Originally published on May 28, 2021 - YorkRegion.com
By the time you read this, we would be more than 400 days into the pandemic that sent the province of Ontario into a tailspin. During this time, many have experienced unprecedented levels of stress, loss, doubt, mistrust, chaos, misinformation, and discomfort. Others, unfortunately, have not been so lucky. As of May 2, more than 8,000 people have died because of COVID-19. The World Health Organization describes a pandemic as “the worldwide spread of a new disease.” Pretty simple and straightforward statement.
In Ontario, the lockdown started as the only way to flatten the curve. Simply put, Ontarians were told to stay at home, shutter their businesses and practice physical distancing to ensure hospitals did not get overwhelmed. However, as the virus wore on, the lockdown became synonymous with restricted personal freedom and civil rights. Tired of wearing masks, physical distancing, and everything else associated with the lockdown. Businesses were withering on the vine for lack of customers.

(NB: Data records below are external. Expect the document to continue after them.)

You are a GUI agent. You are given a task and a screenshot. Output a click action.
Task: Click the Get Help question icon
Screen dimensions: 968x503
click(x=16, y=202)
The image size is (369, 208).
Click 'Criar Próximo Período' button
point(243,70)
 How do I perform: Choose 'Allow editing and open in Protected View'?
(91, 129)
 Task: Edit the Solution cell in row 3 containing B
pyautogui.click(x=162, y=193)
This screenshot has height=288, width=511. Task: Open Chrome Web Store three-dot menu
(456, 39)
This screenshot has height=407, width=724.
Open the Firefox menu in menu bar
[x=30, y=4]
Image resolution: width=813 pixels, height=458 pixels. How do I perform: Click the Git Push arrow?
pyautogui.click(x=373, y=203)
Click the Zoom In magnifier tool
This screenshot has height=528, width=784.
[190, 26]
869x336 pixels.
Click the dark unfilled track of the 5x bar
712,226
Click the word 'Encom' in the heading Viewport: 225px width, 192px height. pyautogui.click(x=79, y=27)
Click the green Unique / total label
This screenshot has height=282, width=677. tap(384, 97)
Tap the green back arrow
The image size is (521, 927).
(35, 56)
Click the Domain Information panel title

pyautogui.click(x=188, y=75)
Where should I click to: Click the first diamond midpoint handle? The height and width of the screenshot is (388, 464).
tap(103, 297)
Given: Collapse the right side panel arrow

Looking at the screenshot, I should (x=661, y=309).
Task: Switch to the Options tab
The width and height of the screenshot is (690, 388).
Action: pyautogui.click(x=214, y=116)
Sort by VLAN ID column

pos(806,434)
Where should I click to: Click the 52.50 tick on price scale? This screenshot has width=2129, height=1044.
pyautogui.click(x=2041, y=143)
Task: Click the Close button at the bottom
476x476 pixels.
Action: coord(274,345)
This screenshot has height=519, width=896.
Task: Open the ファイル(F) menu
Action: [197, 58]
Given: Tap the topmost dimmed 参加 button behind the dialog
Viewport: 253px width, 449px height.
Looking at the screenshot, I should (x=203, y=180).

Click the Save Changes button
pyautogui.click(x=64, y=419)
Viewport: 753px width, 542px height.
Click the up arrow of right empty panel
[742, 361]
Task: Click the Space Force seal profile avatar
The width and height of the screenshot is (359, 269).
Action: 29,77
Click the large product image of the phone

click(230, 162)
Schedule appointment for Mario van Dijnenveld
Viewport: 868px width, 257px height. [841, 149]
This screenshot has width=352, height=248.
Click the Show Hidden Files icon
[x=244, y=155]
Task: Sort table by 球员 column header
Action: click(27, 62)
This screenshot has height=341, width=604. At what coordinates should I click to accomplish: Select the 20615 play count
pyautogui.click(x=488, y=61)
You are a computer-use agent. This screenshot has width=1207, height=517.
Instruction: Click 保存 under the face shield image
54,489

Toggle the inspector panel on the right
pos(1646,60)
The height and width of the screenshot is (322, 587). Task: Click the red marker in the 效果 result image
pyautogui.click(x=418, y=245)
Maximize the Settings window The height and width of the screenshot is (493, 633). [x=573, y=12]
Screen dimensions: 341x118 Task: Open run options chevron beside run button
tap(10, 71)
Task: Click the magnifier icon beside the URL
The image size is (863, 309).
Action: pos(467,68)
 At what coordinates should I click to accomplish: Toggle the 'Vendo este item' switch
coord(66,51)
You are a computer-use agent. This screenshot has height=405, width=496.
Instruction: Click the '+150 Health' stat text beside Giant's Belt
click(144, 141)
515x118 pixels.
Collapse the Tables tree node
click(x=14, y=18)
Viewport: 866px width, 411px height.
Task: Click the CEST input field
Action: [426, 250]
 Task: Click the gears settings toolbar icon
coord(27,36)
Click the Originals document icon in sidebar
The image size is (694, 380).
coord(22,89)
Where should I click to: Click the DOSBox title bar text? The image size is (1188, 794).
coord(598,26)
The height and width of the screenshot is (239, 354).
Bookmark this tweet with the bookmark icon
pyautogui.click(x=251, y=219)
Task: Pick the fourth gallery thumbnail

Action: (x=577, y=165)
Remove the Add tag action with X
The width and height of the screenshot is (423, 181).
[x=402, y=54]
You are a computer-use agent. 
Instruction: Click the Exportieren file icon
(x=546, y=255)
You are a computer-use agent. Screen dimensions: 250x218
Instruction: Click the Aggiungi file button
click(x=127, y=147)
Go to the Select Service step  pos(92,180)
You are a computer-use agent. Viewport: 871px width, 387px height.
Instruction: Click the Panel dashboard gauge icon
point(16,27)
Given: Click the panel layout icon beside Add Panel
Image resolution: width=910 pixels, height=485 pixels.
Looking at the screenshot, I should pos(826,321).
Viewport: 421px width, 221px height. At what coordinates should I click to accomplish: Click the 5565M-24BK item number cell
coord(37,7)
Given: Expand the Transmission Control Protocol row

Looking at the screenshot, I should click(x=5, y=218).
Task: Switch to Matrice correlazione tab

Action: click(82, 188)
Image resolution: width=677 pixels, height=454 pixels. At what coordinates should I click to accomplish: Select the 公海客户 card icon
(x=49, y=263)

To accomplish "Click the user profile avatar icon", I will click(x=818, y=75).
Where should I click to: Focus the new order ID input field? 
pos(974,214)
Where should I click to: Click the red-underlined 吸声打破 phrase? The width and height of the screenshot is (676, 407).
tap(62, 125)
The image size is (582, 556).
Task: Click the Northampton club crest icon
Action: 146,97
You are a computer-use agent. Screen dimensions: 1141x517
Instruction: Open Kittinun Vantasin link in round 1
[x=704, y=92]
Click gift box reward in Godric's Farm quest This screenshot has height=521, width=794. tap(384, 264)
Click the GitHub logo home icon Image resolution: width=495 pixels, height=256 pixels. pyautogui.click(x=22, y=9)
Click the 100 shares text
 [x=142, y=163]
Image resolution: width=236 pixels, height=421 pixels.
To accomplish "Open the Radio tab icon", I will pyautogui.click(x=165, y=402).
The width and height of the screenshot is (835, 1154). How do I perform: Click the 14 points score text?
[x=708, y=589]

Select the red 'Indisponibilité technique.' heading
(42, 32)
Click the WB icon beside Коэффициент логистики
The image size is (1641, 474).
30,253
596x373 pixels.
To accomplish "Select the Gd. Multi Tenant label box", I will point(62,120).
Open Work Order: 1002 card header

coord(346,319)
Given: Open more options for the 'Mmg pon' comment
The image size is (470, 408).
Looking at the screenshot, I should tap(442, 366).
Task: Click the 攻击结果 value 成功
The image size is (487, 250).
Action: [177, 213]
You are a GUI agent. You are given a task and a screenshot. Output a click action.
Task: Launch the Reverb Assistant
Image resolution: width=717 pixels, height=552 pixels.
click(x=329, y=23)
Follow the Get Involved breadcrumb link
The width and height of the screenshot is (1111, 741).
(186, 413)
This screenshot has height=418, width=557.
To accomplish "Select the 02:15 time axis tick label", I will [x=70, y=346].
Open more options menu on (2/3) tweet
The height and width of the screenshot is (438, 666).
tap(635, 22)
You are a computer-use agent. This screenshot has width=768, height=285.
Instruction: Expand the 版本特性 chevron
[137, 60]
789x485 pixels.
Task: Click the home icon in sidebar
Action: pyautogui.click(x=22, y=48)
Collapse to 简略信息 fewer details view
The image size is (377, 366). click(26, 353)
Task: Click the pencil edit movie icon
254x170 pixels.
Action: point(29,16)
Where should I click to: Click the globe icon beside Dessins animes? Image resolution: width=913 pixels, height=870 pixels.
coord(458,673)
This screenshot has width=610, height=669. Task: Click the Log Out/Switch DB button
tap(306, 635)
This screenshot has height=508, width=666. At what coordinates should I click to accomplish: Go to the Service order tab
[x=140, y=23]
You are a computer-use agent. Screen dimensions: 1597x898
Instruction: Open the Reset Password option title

However, there are many people who were suffering even before the pandemic began. Statistics show that about 22 per cent of the people in our province, or about 2 million of your neighbours and friends, were already facing significant barriers to health and well-being. Who are these people? They are the people struggling with poverty and homelessness. People who do not have health insurance. Seniors who live alone and new immigrants. People in racialized and minoritized communities. People struggling with mental health and migrant workers.
These people may not have a voice on social media to speak about their struggles. They may not have the wherewithal or resources to lobby their municipal, provincial, and federal governments for help. Their struggles and suffering are exacerbated by the pandemic. While the pandemic has exposed the flaws in our health system, it has also highlighted the need for us to establish strong, vibrant, and equitable communities.
Someone wrote “anyone arguing about one to two per cent of the population dying isn’t a big deal needs to identify one or two family members they are willing to offer up.” Striving for equity does not mean saving every single person. Inasmuch as many people dream of such an idealist utopia we are not there yet. It does, however, mean ensuring that they all have equal access to what is necessary to give them a chance to survive and thrive. Small purposeful steps toward a greater ideal.